[Records from a data source]
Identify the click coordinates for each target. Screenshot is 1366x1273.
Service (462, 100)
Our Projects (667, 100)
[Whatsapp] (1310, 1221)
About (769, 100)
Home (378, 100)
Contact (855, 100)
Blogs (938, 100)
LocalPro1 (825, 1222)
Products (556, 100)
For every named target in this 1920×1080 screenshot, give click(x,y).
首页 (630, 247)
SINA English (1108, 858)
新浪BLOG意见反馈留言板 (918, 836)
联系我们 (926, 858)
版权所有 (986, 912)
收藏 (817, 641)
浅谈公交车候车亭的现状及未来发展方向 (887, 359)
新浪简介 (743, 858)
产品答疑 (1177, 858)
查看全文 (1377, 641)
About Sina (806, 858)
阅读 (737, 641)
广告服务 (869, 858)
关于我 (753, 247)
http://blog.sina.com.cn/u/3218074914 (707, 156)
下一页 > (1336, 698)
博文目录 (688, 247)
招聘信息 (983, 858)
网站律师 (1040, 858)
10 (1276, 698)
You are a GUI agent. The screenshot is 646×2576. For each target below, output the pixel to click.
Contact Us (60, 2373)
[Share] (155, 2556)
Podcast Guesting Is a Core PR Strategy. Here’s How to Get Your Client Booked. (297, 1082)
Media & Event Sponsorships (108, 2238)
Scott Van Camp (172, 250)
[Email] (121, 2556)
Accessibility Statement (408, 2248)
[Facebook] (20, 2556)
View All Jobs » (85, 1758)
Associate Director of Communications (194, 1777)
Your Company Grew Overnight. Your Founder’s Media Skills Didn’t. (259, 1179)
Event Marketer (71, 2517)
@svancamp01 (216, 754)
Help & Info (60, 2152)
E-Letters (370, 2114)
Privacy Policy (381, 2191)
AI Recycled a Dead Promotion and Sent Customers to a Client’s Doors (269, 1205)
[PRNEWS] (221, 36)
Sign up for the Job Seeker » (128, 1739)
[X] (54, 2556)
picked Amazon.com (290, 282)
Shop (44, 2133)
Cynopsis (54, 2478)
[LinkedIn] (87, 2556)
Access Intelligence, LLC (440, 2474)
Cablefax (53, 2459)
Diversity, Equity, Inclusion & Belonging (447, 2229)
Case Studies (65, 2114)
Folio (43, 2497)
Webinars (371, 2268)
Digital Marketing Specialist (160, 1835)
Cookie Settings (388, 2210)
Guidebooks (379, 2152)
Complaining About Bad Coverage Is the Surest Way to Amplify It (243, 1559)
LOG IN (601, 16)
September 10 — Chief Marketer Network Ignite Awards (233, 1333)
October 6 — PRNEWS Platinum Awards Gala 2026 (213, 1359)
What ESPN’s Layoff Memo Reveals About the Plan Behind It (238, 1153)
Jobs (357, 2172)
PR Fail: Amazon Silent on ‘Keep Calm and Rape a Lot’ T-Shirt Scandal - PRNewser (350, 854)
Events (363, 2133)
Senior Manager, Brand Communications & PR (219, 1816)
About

**EXERCISE DETAILS**
Restate the data above in full, keeping every word as it is.

**SOLUTION FOR THIS PROBLEM**
Identify the click coordinates for each target. Screenshot is 1366x1273.
Service (462, 100)
Our Projects (667, 100)
[Whatsapp] (1310, 1221)
About (769, 100)
Home (378, 100)
Contact (855, 100)
Blogs (938, 100)
LocalPro1 (825, 1222)
Products (556, 100)
For every named target in this 1920×1080 screenshot, give click(x,y).
首页 (630, 247)
SINA English (1108, 858)
新浪BLOG意见反馈留言板 (918, 836)
联系我们 (926, 858)
版权所有 (986, 912)
收藏 (817, 641)
浅谈公交车候车亭的现状及未来发展方向 (887, 359)
新浪简介 (743, 858)
产品答疑 (1177, 858)
查看全文 (1377, 641)
About Sina (806, 858)
阅读 (737, 641)
广告服务 (869, 858)
关于我 (753, 247)
http://blog.sina.com.cn/u/3218074914 (707, 156)
下一页 > (1336, 698)
博文目录 (688, 247)
招聘信息 (983, 858)
网站律师 (1040, 858)
10 (1276, 698)
You are a GUI agent. The screenshot is 646×2576. For each target below, output the pixel to click.
Contact Us (60, 2373)
[Share] (155, 2556)
Podcast Guesting Is a Core PR Strategy. Here’s How to Get Your Client Booked. (297, 1082)
Media & Event Sponsorships (108, 2238)
Scott Van Camp (172, 250)
[Email] (121, 2556)
Accessibility Statement (408, 2248)
[Facebook] (20, 2556)
View All Jobs » (85, 1758)
Associate Director of Communications (194, 1777)
Your Company Grew Overnight. Your Founder’s Media Skills Didn’t. (259, 1179)
Event Marketer (71, 2517)
@svancamp01 (216, 754)
Help & Info (60, 2152)
E-Letters (370, 2114)
Privacy Policy (381, 2191)
AI Recycled a Dead Promotion and Sent Customers to a Client’s Doors (269, 1205)
[PRNEWS] (221, 36)
Sign up for the Job Seeker » (128, 1739)
[X] (54, 2556)
picked Amazon.com (290, 282)
Shop (44, 2133)
Cynopsis (54, 2478)
[LinkedIn] (87, 2556)
Access Intelligence, LLC (440, 2474)
Cablefax (53, 2459)
Diversity, Equity, Inclusion & Belonging (447, 2229)
Case Studies (65, 2114)
Folio (43, 2497)
Webinars (371, 2268)
Digital Marketing Specialist (160, 1835)
Cookie Settings (388, 2210)
Guidebooks (379, 2152)
Complaining About Bad Coverage Is the Surest Way to Amplify It (243, 1559)
LOG IN (601, 16)
September 10 — Chief Marketer Network Ignite Awards (233, 1333)
October 6 — PRNEWS Platinum Awards Gala 2026 (213, 1359)
What ESPN’s Layoff Memo Reveals About the Plan Behind It (238, 1153)
Jobs (357, 2172)
PR Fail: Amazon Silent on ‘Keep Calm and Rape a Lot’ T-Shirt Scandal - PRNewser (350, 854)
Events (363, 2133)
Senior Manager, Brand Communications & PR (219, 1816)
About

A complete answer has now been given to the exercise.